Even after all this time, creators of comics poetry still seem to feel the need to prove that it is a “real thing”. The hybrid genre is in a constant state of definition. Alexander Rothman, one of the founders of the comics poetry anthology Ink Brick, once wrote, “Comics poetry is not synonymous with ‘beautiful, meaningful comics’ or ‘self-important comics’ or ‘very thinky comics.’ … Comics poetry should balance freight between image and words. These elements are only doing work if they’re changing each other. Duplication is dead weight.” You cannot take the comic from the poem, nor can you pull the poem from the comic. The conversation between the two is the genre; it’s the art of comics poetry. It isn’t a matter of playing off expectations or using the conventions of comics and poetry to express an idea. Rather, it forces an experience that speaks its truth to us by whispering in some language we have only just begun to learn.
New York-based cartoonist Xia Gordon’s 13-page, black and white minicomic Sorry! speaks this language, and, in doing so, gives us access to our own experiences of fervor, empowerment, and fixation. As comics poetry, Sorry! forces its emotion into the narrows of thin inked lines. As a cartoonist, Gordon plays with power through images of wounds and sutures, hazy swirled lines and suggestions of blood.

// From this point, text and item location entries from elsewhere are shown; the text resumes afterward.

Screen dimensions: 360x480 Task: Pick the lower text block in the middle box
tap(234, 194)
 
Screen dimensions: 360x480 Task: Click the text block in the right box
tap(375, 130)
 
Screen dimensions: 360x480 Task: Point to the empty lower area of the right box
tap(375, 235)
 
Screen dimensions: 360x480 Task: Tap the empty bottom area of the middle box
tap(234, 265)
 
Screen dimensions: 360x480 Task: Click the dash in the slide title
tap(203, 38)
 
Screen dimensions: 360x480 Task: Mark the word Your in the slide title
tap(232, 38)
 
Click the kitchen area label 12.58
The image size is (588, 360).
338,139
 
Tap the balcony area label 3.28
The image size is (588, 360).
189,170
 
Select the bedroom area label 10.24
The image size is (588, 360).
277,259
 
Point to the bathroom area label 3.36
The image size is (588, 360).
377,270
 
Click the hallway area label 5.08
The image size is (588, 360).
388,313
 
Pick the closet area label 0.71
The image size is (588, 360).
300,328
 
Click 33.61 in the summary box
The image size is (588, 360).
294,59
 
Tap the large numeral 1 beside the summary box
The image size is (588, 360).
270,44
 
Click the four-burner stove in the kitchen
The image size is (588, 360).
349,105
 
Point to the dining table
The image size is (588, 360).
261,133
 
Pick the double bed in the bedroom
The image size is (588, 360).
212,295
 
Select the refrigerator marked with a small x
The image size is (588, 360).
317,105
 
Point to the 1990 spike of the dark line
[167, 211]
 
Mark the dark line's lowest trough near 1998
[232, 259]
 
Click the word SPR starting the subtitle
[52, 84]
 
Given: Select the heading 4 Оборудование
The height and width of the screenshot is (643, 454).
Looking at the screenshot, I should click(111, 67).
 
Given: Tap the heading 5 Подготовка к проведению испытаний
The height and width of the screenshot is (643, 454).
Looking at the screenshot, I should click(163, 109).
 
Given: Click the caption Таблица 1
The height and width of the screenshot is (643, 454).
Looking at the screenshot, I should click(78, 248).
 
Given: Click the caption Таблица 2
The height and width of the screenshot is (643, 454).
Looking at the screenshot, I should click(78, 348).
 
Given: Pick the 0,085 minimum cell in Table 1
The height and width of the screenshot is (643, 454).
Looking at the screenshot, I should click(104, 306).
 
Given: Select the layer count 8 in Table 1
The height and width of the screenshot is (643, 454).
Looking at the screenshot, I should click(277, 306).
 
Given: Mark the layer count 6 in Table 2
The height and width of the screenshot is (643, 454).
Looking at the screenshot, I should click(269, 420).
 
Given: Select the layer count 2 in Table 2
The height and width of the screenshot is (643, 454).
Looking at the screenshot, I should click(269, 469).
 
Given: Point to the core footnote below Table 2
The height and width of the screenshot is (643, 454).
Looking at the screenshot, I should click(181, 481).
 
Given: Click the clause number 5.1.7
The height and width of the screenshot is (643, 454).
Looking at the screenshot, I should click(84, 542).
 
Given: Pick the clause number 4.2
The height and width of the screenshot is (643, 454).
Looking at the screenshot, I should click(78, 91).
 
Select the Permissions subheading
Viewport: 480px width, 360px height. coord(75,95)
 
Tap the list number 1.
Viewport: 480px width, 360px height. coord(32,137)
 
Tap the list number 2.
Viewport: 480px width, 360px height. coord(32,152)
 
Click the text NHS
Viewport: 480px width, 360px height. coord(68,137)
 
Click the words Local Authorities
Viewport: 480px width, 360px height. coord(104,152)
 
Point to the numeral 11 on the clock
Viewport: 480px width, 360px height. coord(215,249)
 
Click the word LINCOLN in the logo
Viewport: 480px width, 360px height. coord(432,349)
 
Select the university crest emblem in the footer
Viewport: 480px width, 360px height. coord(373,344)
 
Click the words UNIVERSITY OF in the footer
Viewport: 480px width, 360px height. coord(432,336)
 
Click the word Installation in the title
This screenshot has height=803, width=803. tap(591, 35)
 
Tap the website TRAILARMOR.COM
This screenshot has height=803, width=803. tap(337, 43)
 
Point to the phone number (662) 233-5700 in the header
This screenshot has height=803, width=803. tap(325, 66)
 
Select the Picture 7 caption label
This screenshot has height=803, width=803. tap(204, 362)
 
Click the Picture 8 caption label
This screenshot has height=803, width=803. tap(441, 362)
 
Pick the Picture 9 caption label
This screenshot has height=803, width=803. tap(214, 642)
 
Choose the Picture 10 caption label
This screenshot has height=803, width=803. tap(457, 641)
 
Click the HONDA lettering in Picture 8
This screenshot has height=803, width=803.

Is this about love? Is this about obsession? Is this about agency? What exactly, as the title emphatically points to, is the artist to feel sorry for? Answers are fluid in Gordon’s pages; they are left in the liminal place between emotions anticipated and those deeply felt. The characters of ”You” and “I” in the book are as ill-defined as the abstraction of most of the images scattered in the book’s panels. What remains in the gray space of comprehension, though, is visceral and unsettled. The wash of feelings here leaves the reader here uneasy with what they have just experienced. And yet, like a four-car pile up in your peripheral view, you can’t help but turn your head and stare.
The rawness and nakedness of emotion of Sorry! comes from where the words and images collide. Chrissy Williams, co-editor of Over the Line: An Introduction to Poetry Comics, said in a recent interview, this genre works best “…when comics are enticed away from the narrative drive that’s inherent to a sequential visual medium, and when poetry is challenged to react to and work with visual elements on the page.” Xia Gordon allows for both of these things to occur in this book. The fluidity of line and the amorphousness of form in these 13 pages play accompaniment to the sharp and pointed words that Gordon narrates.
Here, images act almost as line breaks — providing a space for breath — but Gordon’s art fills that space with punctuation and constriction, adding thickness to the entire experience. Here, a flattened human figure floats in an abyss of black ink as Gordon writes “my safety, my protection.” Here, a wound sutured to hold in that flat body is punctuated by the words “eating your whole/burning a hole into you.”
Each of Gordon’s visual decisions enhances that which is caustic and powerful while providing a platform for ideas around power and obsession to leap into the fore. But even this interpretation is malleable, dependent upon what I bring as a reader to the experience of reading this book. This is the purview of comics poetry.
Ultimately, Xia Gordon’s Sorry! is a personal experience. By using all the tools of comics poetry, Gordon expresses what must have been an original intent. Yet by choosing to use these same tools, the book itself is no longer the sole property of the artist. The experience it generates belongs to the world on a deeply personal basis. It gives narration to an individual personal story, told only in the head of each reader. It connects to lived experience — to passion and its emotional consequences, to those times you’ve expressed your power and seen what that expression does to the self-image of those you care deeply for. It’s comics poetry. It defines itself. Sorry! unlocks that which is within and, in doing so, offers no apologies.